Dans la vie des équipes de restauration des terrains de montagne
Le journal de bord de Pierre Dupire
Je suis ingénieur travaux, responsable du secteur ouest Isère et correspondant Drôme - référent technique régional "chutes de blocs". Tous les ans, d’avril à novembre, c’est-à-dire après la saison hivernale et avant le retour de la neige, les services Restauration des terrains de montagne (RTM) sont très sollicités pour l’entretien des ouvrages nécessaires à la protection des risques naturels. L’essentiel de ces activités fait partie des missions d’intérêt général (MIG) confiées par l’État à l’ONF.
Nous sommes, par exemple, chargés de l’entretien d’un parc d’ouvrages de protection contre les risques naturels (barrages, paravalanches…).
Une partie de notre travail s’inscrit dans le cadre de la MIG du ministère de l’Agriculture. Nous sommes, par exemple, chargés de l’entretien d’un parc d’ouvrages de protection contre les risques naturels (barrages, paravalanches…). Rien qu’en Isère, cela représente 4 500 ouvrages ! Nous réalisons également des études de bassin de risques (EBR), afin de planifier les nouveaux travaux nécessaires en forêts domaniales RTM.
En parallèle, nous intervenons dans le cadre de la MIG du ministère de l’Écologie. A ce titre, nous apportons notre expertise à la préfecture et aux collectivités locales en cas d’événement naturel (crue torrentielle, éboulement, avalanche…). Nous assistons également la Direction départementale des territoires (DDT) sur les sujets de zonages des risques pour les questions d’urbanisme.
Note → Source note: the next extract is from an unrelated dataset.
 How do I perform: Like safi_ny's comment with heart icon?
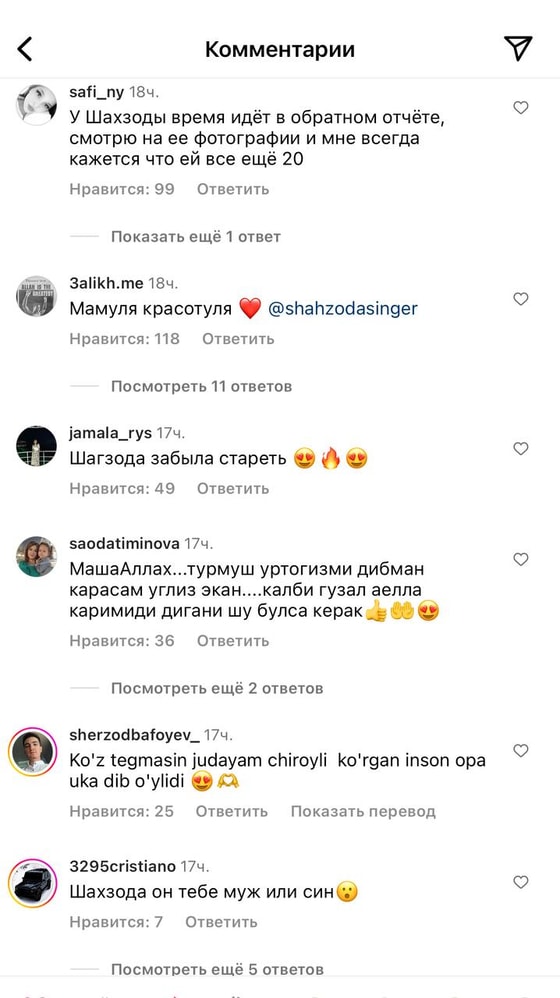tap(521, 108)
En dehors des MIG, nous travaillons dans le cadre de missions concurrentielles : à la demande des collectivités ou des grands comptes, nous agissons au même titre que des bureaux d’études privés, sur les problématiques d’ingénierie des risques, de maîtrise d’œuvre… C’est une partie essentielle de notre activité car cela nous permet de préserver et de faire valoir notre expertise avisée.
Le saviez-vous ?
La forêt est essentielle pour prévenir les risques naturels. Elle limite l’importance des crues et, en montagne, joue un rôle clé pour réduire les avalanches, glissements de terrain et l’érosion superficielle. Le couvert forestier limite l’érosion des sols sur les flancs de montagne et donc l’alimentation des lits torrentiels en matériaux. Dans les zones de départ d’avalanche, la présence d’un peuplement forestier dense fixe le manteau neigeux en altitude.
Journal de bord de Morgane Cokkinos
Pour ma part, je suis responsable du secteur Bléone – Durance, RTM Alpes- de-Haute-Provence à l'ONF. Nos missions sont très variées : gestion des terrains domaniaux à rôle de protection, expertise et missions d’ingénierie pour la prévention des risques naturels, zonage des risques (Plan de protection des risques), appui aux collectivités, appui à la gestion de crise… Nous travaillons aussi bien en forêt domaniale que communale.
Un exemple concret de notre action ? Nous avons l’an dernier été mobilisés pour l’exploitation d’un peuplement qui protège une route départementale contre les chutes de blocs. Ce peuplement vieillissant est devenu instable et fragile à la suite d’importants chablis (arbres déracinés pour diverses raisons : tempêtes, vents...) à l’automne 2019. II devait être renouvelé rapidement pour conserver son rôle. Les risques étaient trop forts et la priorité d’action absolue.
Nous accompagnons aussi les communes touchées par des catastrophes naturelles.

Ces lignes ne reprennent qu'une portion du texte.